Embrace the newness and recognize your stakeholders—those affected by your work and your team’s work. Even if you are working with some of the same people, there is a good chance you have new stakeholders, or new relationships with stakeholders. Meet with them and listen to their feedback. From employees to suppliers to customers to your boss, they will let you know what’s going well and what needs improvement from their perspectives. Note the emphasis on listening. You don’t need to promise the world just because you’re in a new role. You are there to gather their feedback so you can ensure expectations are met. You will learn a lot when you actively listen and these people will notice your engagement.


Your promotion was a competitive process. Your boss saw something in you to give you this opportunity.
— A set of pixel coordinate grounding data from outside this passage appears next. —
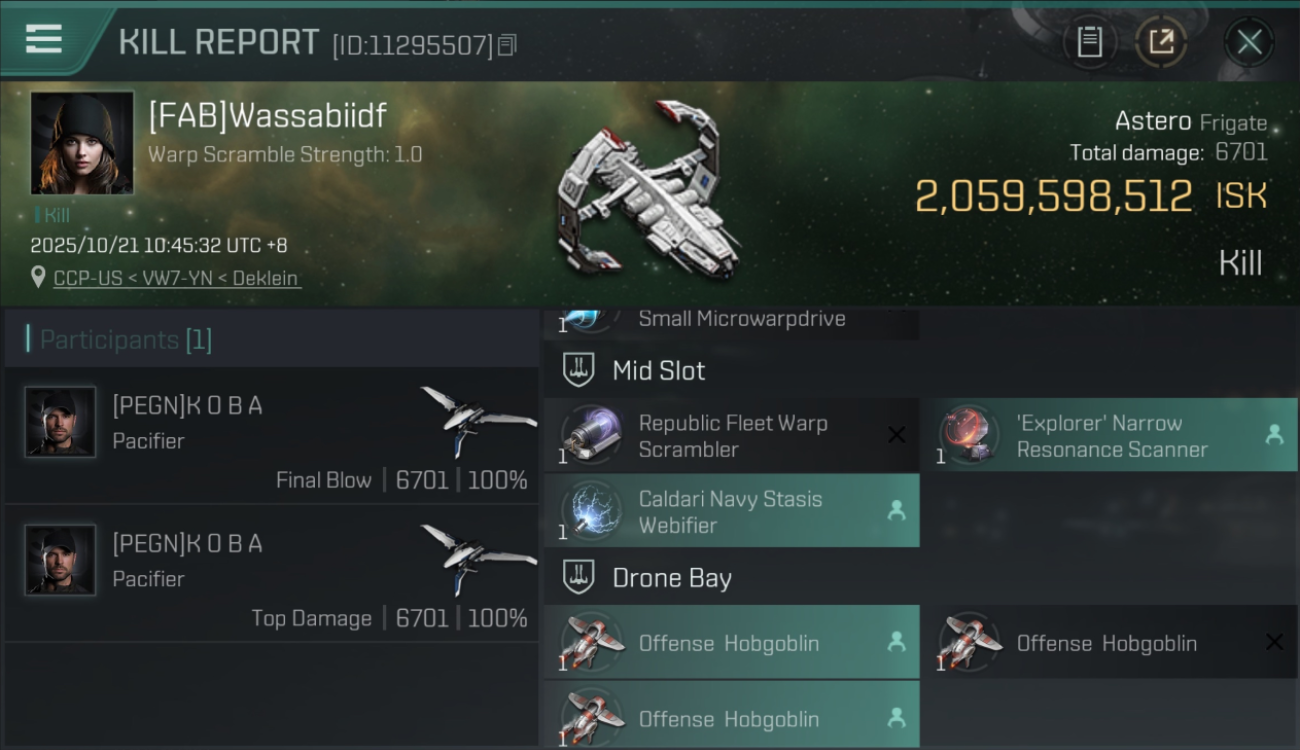The image size is (1300, 750).
Task: View the Astero ship image
Action: click(x=648, y=191)
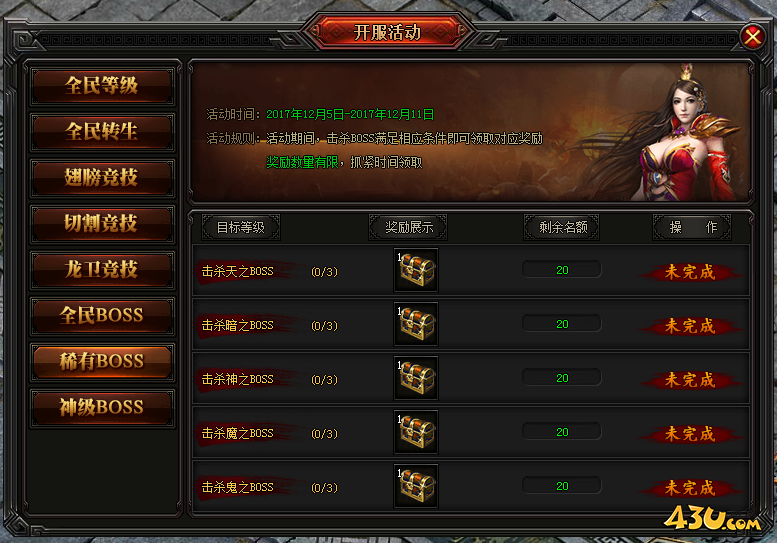Click treasure chest reward for 击杀神之BOSS
This screenshot has width=777, height=543.
click(x=416, y=378)
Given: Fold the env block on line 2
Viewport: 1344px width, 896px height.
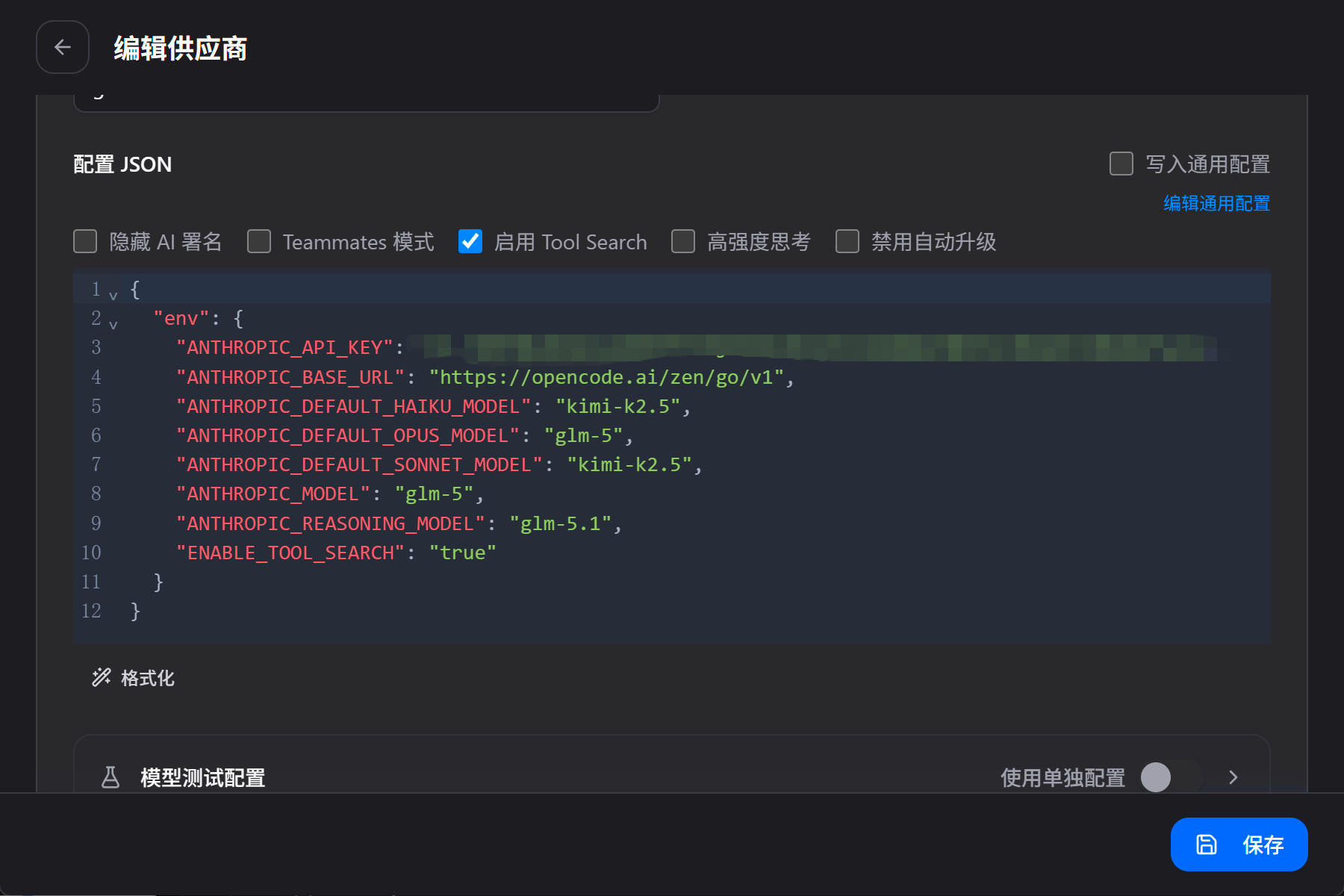Looking at the screenshot, I should click(x=113, y=324).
There is almost always a learning curve to your new position, but during the transition, put together a plan for yourself and your role going forward. You bring a skill set, expertise, and a new perspective. These are all ways you can add value. Determine 30-, 90-, and 180-day milestones about what you are going to learn and how you will proceed in making positive contributions. Utilize the SMART principle for goal-setting (Specific, Measurable, Action-oriented, Realistic, Time-based). The promotion is not the high water mark. You have greater things in store.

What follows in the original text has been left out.